Observers special report: How migrants found themselves trapped at the Belarus-Poland border
Issued on:
Misled by smugglers, turned back by Polish border guards or pushed past the barbed wire by Belarusian authorities... In this special episode (watch below), three of our Observers, migrants who tried to enter Poland via Belarus, told us what is really happening during this crisis. Their voices and the videos they have taken give us unparalleled access to the challenges faced at the border.
They are from Iraq, Syria or sub-Saharan Africa, often convinced by rumours that the borders between Belarus and Poland or Lithuania are "open", that entering the EU would be easy. Hoping to achieve their European dream, these migrants flocked in, soon to realise that reality is completely at odds with what they were told.
>> More on The Observers: Migrants trapped at Belarus-Poland border call for help via videos, GPS coordinates
When he learned that Belarus was offering visas to Iraqis, Mostafa Mohsin didn't delay. He had been dreaming of leaving Iraq for years, fed up with violence, unemployment and corruption. An aspiring journalist, he decided to film his experience: the moment he said goodbye to his mother, his flights to Dubai and then to Minsk, shopping for materials to camp in the forest and cut the barbed wire at the border fences... and finally, his arrival in Germany.

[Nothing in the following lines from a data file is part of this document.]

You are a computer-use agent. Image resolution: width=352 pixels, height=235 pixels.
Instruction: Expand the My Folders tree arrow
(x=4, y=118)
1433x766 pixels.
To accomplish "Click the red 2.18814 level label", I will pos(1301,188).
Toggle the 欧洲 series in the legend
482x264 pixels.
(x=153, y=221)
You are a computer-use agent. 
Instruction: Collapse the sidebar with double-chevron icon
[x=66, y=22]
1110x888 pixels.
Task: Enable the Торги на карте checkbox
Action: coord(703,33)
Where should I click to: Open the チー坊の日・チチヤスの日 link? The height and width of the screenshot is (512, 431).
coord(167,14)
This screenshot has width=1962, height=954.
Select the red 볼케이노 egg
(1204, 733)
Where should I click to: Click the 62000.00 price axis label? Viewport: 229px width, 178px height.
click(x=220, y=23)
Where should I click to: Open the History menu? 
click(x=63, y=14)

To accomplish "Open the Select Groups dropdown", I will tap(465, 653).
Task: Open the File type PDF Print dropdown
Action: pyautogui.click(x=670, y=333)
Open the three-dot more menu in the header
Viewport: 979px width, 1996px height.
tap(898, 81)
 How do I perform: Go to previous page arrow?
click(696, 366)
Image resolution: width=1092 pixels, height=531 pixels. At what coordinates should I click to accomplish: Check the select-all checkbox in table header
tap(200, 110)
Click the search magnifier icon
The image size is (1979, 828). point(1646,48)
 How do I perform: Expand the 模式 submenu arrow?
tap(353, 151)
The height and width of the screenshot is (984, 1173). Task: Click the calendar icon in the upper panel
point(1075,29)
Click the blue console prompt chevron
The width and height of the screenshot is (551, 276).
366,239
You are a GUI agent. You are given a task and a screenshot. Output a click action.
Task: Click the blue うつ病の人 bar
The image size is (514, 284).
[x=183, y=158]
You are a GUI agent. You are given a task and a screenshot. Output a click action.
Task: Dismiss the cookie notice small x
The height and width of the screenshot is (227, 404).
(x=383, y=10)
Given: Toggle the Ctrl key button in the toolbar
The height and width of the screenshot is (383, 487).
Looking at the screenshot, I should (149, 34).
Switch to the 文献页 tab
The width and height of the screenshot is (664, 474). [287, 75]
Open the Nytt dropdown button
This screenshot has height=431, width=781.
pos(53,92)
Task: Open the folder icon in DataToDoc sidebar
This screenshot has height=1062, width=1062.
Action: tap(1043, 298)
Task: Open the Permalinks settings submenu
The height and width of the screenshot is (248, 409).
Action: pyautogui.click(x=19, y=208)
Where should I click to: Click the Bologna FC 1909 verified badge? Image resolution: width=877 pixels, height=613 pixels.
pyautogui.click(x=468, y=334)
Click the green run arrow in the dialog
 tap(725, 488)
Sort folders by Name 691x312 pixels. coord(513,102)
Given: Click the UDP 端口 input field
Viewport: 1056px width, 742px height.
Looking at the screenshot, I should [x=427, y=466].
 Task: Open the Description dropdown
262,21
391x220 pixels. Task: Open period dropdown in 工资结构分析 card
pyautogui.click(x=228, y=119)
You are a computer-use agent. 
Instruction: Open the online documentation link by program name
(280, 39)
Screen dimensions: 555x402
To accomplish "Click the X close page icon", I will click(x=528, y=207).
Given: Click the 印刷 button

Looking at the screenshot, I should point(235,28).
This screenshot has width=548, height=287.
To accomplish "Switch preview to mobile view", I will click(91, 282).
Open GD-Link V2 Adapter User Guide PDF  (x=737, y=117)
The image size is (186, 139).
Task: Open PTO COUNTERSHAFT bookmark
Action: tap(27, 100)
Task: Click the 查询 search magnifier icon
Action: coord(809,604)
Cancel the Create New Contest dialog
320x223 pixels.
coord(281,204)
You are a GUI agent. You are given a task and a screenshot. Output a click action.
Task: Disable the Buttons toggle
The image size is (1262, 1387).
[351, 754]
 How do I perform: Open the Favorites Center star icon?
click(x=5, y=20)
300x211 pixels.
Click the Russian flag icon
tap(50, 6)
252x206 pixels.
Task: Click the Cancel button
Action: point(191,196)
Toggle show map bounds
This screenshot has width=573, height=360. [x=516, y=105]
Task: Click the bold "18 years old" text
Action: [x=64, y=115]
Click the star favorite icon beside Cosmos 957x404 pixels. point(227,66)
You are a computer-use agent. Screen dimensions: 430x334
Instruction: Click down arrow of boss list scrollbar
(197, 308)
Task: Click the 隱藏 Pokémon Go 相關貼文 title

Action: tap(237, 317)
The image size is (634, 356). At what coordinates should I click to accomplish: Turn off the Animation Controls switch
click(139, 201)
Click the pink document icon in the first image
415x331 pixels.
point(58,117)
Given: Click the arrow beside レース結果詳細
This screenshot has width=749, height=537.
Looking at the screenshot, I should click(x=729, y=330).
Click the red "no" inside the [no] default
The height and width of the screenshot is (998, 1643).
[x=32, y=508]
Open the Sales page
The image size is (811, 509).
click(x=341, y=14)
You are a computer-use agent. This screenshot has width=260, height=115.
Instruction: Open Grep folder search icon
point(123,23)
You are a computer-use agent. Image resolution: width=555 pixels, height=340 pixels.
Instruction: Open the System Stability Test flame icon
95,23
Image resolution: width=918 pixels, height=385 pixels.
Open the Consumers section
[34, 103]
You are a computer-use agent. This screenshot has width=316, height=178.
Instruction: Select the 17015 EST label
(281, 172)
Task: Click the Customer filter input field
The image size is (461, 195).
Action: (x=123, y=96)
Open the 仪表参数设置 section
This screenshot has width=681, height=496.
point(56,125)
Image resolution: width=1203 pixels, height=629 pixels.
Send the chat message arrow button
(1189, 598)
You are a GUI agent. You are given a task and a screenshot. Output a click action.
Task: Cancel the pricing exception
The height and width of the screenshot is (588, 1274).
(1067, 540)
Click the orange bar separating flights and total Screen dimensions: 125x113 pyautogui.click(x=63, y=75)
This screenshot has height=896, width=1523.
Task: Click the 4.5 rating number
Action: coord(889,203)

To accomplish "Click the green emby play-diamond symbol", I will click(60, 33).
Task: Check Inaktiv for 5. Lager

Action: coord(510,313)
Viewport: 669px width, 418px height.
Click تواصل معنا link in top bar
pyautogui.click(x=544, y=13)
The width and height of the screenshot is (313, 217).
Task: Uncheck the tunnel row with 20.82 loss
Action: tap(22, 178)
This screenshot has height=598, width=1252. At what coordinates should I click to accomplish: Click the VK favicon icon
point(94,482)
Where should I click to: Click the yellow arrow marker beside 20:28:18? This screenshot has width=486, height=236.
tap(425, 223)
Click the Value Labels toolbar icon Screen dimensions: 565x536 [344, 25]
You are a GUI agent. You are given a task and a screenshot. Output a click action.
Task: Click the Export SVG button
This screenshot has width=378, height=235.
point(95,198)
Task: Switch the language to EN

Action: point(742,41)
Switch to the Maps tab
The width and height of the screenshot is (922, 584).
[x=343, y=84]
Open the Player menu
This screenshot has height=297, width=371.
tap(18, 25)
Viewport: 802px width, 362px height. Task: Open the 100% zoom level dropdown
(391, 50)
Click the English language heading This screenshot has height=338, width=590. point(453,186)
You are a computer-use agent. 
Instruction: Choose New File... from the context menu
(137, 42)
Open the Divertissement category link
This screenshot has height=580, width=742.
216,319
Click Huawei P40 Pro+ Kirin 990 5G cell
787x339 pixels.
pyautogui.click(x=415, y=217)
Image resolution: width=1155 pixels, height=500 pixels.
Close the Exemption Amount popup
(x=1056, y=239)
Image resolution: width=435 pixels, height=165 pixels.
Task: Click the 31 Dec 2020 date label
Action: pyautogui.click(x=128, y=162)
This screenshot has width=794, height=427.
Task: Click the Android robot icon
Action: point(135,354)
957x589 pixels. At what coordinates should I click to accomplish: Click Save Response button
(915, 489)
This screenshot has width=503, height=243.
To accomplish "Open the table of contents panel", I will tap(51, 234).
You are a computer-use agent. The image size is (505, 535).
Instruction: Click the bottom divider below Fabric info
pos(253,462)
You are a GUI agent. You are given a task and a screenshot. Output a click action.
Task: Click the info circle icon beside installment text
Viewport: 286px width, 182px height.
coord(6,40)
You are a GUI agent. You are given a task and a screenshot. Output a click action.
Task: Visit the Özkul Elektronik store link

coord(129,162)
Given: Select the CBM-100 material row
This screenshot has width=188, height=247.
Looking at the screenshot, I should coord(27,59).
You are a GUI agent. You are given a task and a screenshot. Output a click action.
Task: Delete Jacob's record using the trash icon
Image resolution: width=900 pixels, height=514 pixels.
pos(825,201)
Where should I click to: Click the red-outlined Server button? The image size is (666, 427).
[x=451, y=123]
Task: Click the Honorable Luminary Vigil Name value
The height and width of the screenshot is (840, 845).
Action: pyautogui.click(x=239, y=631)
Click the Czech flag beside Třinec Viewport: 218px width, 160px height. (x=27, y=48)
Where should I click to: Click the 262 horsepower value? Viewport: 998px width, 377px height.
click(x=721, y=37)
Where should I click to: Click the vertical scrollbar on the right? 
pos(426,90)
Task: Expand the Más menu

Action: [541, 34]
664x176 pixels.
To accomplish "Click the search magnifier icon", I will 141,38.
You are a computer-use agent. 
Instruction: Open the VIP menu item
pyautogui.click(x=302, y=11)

Although Mostafa was successful, hoping to eventually gain refugee status, our other Observers got stuck on the Belarusian side of the border. Sirwan (not his real name), who is Kurdish, participated in a massive mobilisation of migrants on November 8, encouraged by videos on some Facebook pages to gather and make a collective entrance into Poland. He, like most of those with him, had to stay in a makeshift camp in front of the barbed wire fences on the Belarusian border, in the harsh cold with little to eat.
>> More on The Observers: Belarus: Facebook pages encouraged migrants to gather and cross to Poland
Our Observer Jimmy (not his real name), who comes from central Africa, was also struck by the cold. He told us how he, his wife and two children were among a number of migrants who were escorted and pushed toward the Polish border by Belarusian guards. After trying three times to cross the border, and being pushed back by Polish guards each time, Jimmy decided to give up.
His daughter had caught a cold and had a fever, so he turned back. But to get back past Belarusian authorities, he was forced to pay a bribe. Several other migrants we spoke to told similar stories of being asked for bribes, just one way in which the thousands of people stuck at the Belarus-Poland border have become trapped in this geopolitical confrontation.